Methods: We included all women who underwent unilateral or bilateral oophorectomy before the onset of menopause for a non-cancer indication while residing in Olmsted County, MN, from 1950 through 1987. Each member of the oophorectomy cohort was matched by age to a referent woman from the same population who had not undergone oophorectomy. In total, we studied 813 women with unilateral oophorectomy, 676 women with bilateral oophorectomy, and 1,472 referent women. Women were followed through death or end of study using either direct or proxy interviews.

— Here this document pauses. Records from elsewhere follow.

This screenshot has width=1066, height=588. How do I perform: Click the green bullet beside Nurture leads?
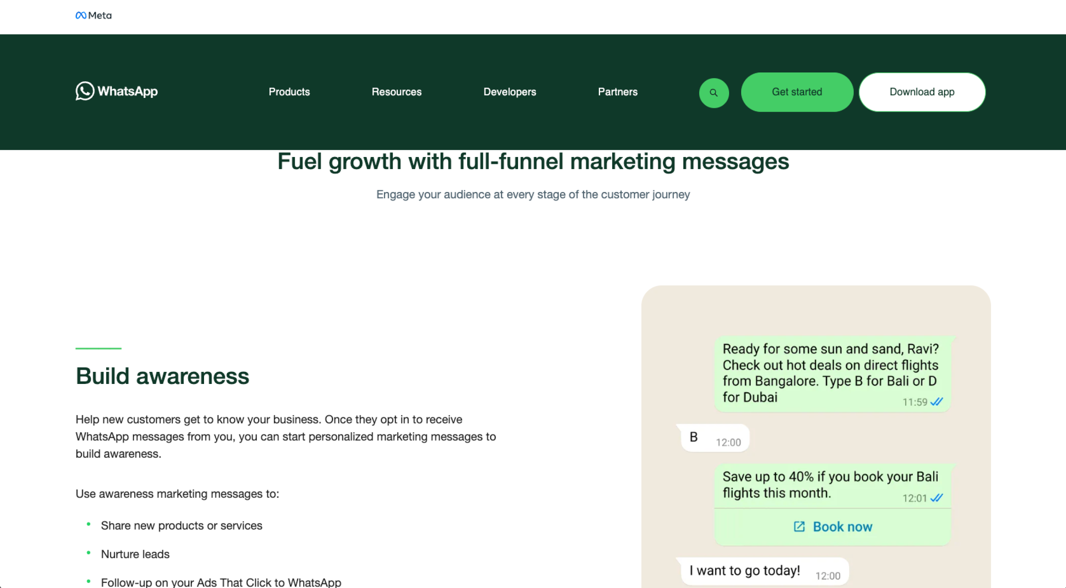89,552
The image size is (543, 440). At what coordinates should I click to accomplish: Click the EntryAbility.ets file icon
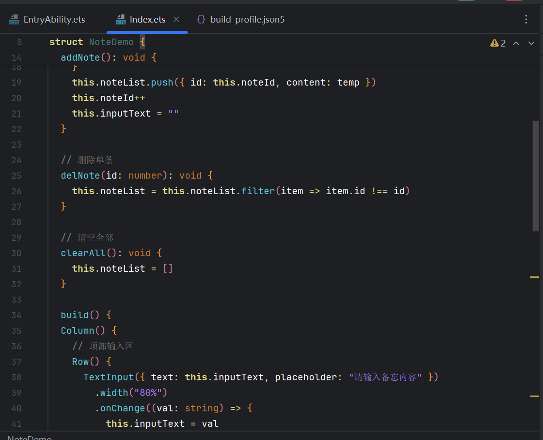point(14,20)
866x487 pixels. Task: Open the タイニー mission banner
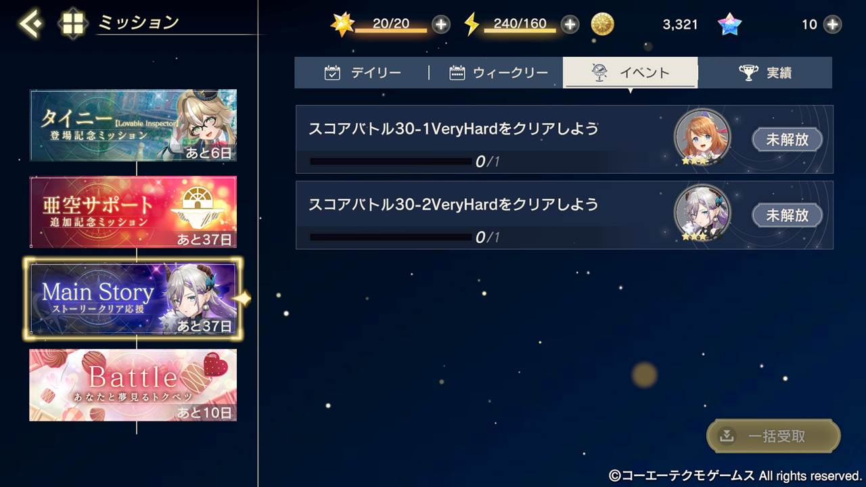point(133,125)
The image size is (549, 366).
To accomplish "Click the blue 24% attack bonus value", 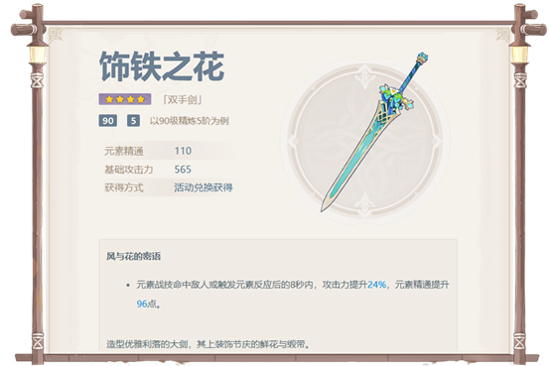I will click(376, 285).
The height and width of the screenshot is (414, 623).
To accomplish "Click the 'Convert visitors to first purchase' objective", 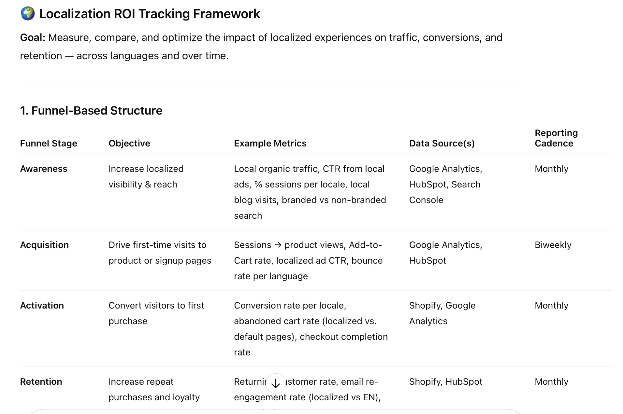I will (x=156, y=313).
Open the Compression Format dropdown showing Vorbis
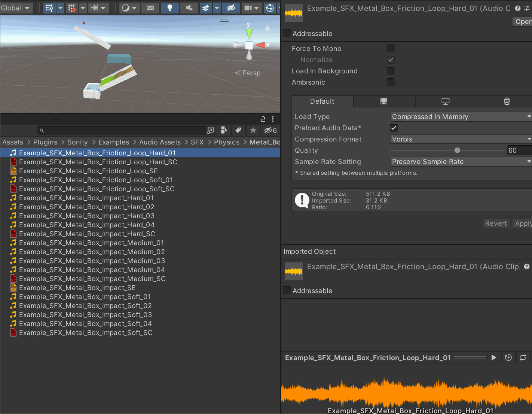 coord(461,139)
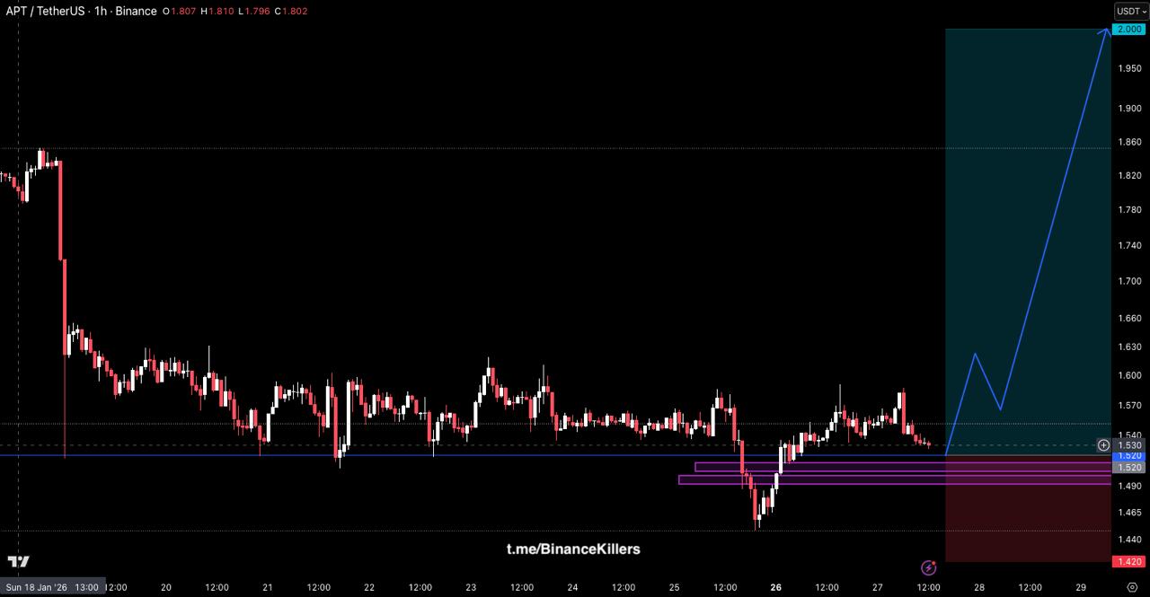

Results: Women who underwent either unilateral or bilateral oophorectomy before the onset of menopause had an increased risk of cognitive impairment or dementia compared to referent women (hazard ratio [HR] = 1.46; 95% CI 1.13 to 1.90; adjusted for education, type of interview, and history of depression). The risk increased with younger age at oophorectomy (test for linear trend; adjusted p < 0.0001). These associations were similar regardless of the indication for the oophorectomy, and for women who underwent unilateral or bilateral oophorectomy considered separately.
Conclusions: Both unilateral and bilateral oophorectomy preceding the onset of menopause are associated with an increased risk of cognitive impairment or dementia. The effect is age-dependent and suggests a critical age window for neuroprotection.